▶ **BRIEF**:
Search the data for the word "computer". Reproduce every line where it is found.

▶ **TASK INPUTS**:

((

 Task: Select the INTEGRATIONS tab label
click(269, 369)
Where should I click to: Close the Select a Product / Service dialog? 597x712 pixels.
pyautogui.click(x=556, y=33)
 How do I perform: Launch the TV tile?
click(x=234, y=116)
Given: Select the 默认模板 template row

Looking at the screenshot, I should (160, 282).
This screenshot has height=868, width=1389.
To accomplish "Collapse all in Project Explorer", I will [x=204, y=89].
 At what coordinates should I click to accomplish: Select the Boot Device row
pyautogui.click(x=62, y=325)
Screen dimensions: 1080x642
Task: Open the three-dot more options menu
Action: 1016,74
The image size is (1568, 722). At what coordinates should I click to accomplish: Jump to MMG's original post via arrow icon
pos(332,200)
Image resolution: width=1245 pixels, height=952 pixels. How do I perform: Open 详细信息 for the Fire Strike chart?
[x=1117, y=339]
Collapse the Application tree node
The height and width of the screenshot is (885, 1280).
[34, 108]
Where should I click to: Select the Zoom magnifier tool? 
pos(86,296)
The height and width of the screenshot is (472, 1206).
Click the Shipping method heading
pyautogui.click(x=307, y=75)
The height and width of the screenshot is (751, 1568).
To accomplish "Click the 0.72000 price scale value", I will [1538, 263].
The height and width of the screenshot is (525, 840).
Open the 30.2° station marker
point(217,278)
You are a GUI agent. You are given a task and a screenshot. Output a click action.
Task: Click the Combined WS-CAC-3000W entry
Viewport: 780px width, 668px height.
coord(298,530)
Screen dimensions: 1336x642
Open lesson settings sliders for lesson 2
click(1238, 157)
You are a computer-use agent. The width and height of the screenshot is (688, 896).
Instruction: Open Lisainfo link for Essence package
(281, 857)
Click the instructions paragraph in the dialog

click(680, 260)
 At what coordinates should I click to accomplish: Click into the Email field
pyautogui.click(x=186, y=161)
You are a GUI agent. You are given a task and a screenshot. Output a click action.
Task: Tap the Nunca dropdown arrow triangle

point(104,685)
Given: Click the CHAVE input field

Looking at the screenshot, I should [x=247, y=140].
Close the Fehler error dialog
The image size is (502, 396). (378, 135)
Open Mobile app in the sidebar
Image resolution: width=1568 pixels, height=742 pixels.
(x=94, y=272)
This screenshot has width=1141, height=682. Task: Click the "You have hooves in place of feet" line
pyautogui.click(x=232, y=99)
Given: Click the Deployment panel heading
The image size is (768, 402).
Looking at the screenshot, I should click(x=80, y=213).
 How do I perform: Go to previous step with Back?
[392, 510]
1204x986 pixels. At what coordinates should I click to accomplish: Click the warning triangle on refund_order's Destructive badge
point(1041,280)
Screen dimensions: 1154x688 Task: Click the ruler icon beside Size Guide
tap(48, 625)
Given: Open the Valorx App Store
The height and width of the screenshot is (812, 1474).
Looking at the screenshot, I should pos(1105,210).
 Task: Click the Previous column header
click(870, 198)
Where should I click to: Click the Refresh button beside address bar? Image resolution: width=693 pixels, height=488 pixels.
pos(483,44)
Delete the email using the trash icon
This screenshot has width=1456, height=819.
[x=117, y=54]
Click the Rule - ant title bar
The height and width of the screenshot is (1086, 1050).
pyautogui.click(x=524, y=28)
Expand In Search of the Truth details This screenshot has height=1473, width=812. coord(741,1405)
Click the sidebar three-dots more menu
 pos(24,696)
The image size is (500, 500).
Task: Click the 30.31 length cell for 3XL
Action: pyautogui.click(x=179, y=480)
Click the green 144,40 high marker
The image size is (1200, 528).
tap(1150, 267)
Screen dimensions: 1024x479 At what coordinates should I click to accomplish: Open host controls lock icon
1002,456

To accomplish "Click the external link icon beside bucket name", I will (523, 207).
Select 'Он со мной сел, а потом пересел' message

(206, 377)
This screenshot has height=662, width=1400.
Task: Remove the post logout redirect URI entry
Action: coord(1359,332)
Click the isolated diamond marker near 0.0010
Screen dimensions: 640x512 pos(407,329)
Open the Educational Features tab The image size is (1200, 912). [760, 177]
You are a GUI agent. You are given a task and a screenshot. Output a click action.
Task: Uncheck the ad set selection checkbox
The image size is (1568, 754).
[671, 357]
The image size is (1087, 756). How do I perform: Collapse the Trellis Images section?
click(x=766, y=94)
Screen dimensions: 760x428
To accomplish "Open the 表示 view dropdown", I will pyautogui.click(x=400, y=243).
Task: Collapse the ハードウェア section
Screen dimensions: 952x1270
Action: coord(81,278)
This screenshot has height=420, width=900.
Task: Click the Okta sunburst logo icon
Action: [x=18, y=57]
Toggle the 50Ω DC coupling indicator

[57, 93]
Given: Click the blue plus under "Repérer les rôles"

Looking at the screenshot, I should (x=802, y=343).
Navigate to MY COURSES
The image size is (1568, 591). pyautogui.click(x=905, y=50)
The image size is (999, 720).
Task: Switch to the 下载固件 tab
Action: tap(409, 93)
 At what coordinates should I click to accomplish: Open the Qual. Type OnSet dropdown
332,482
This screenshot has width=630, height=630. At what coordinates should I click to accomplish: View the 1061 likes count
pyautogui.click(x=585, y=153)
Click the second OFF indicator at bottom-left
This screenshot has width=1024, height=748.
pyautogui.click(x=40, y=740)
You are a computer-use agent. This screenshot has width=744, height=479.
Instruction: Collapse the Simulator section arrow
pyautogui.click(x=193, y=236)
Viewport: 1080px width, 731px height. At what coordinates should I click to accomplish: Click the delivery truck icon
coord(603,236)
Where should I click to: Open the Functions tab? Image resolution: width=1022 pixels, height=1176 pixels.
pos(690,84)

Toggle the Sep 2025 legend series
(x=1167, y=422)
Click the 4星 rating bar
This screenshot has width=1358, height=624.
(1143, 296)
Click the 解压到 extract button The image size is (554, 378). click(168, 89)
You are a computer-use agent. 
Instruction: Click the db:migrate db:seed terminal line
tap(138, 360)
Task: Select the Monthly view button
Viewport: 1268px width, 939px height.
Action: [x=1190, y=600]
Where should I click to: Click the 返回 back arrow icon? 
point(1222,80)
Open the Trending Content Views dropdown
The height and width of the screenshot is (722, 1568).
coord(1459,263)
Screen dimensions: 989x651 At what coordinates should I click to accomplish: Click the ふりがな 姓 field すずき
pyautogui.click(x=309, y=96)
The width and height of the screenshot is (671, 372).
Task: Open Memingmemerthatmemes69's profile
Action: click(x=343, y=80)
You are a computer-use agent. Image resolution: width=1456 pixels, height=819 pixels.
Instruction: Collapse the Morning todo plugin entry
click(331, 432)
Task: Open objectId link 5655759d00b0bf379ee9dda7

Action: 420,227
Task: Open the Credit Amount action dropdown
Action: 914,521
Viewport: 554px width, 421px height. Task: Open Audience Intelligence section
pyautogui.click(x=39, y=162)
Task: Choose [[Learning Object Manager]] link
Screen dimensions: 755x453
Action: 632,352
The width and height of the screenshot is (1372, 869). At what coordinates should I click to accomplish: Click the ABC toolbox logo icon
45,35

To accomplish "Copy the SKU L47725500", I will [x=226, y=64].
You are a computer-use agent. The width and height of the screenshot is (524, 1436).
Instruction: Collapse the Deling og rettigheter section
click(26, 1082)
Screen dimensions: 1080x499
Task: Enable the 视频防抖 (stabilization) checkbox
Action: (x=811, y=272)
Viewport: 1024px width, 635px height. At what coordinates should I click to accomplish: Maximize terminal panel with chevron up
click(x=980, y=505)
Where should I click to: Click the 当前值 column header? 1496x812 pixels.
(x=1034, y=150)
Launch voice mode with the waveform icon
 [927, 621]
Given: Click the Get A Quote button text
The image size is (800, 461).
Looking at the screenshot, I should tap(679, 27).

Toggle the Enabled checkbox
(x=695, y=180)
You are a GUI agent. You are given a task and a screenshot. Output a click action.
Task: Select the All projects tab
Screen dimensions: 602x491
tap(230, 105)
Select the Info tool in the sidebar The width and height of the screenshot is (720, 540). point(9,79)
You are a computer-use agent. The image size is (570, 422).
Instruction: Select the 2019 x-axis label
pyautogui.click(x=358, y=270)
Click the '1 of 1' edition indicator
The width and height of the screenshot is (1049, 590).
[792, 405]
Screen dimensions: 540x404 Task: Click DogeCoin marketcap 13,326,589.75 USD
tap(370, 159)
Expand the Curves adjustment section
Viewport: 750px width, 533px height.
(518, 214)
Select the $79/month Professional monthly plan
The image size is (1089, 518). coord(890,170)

))

▶ **OUTPUT BELOW**:
You are a computer-use agent. The width and height of the screenshot is (688, 896).
You are a computer-use agent. This screenshot has width=744, height=479.
You are a computer-use agent. 
You are a computer-use agent. Image resolution: width=1456 pixels, height=819 pixels.
You are a computer-use agent. The width and height of the screenshot is (524, 1436).
You are a computer-use agent. The image size is (570, 422).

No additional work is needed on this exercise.